Banker/U.S. Senator
Centurion, 1916–1949
Born 19 February 1869 in New York Mills, New York
Died 27 April 1949 in Stamford, Connecticut
Buried Center Cemetery, Norfolk, Connecticut
Proposed by Frank M. Chapman and Thomas Thacher
Elected 1 April 1916 at age forty-seven
Century Memorial
Frederic Collin Walcott. [Born] 1869. Banker, industrialist. United States Senator.
He had the ability to make all the money he needed or wanted without devoting very much of his mind or time to it. What he devoted his mind and time to were in two main streams: first to improving the environment of man and secondly to improving the lot of man himself. In the line of the first he was an ardent and effective conservationist; he was Fish and Game Commissioner of Connecticut for many years; he made many scientific explorations in South America; his home place at Norfolk was made a game and bird sanctuary, in the line of the second, he was Mr. Hoover’s right arm in Belgium and Poland in the First World War; he was state Welfare Commissioner of Connecticut in the days of the Great Depression.

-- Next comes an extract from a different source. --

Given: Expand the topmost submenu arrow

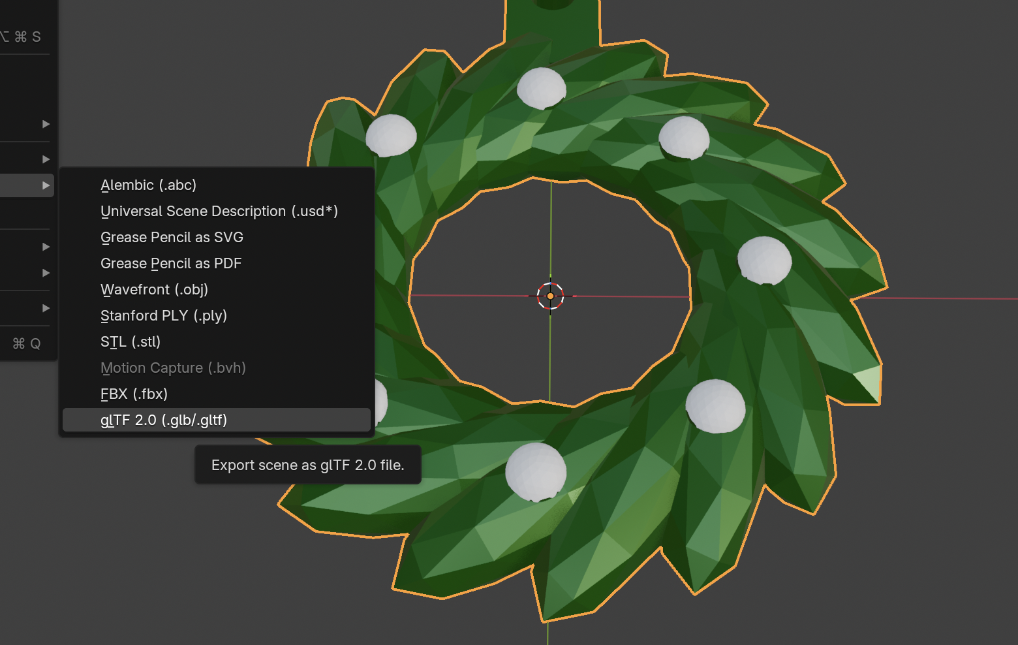Looking at the screenshot, I should coord(46,123).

But the important fact about him is that, in these days when it is easy, because the climate is such, to deal with the phenomena of the mass and to forget the individual, Fred Walcott remained the friend of individual man. In witness whereof, I shall tell you a personal story—the only one I ever have told you:
Following the first World War there was a terribly injured young naval officer in the Brooklyn Naval Hospital. He was no hero: his injuries were simply the result of an accident aboard ship. He had fracture of both legs and an arm, he had any number of broken ribs, and when the doctors put on his casts it was like making him a suit of clothes. He knew, in these parts, only three persons, one of whom, Mr. Walcott, he had met once, only for an hour. Encased in plaster, ill, numb with pain, the young man had some doubts that the future could be good. Certainly he was not a good risk; most certainly he was not a banker’s risk at all.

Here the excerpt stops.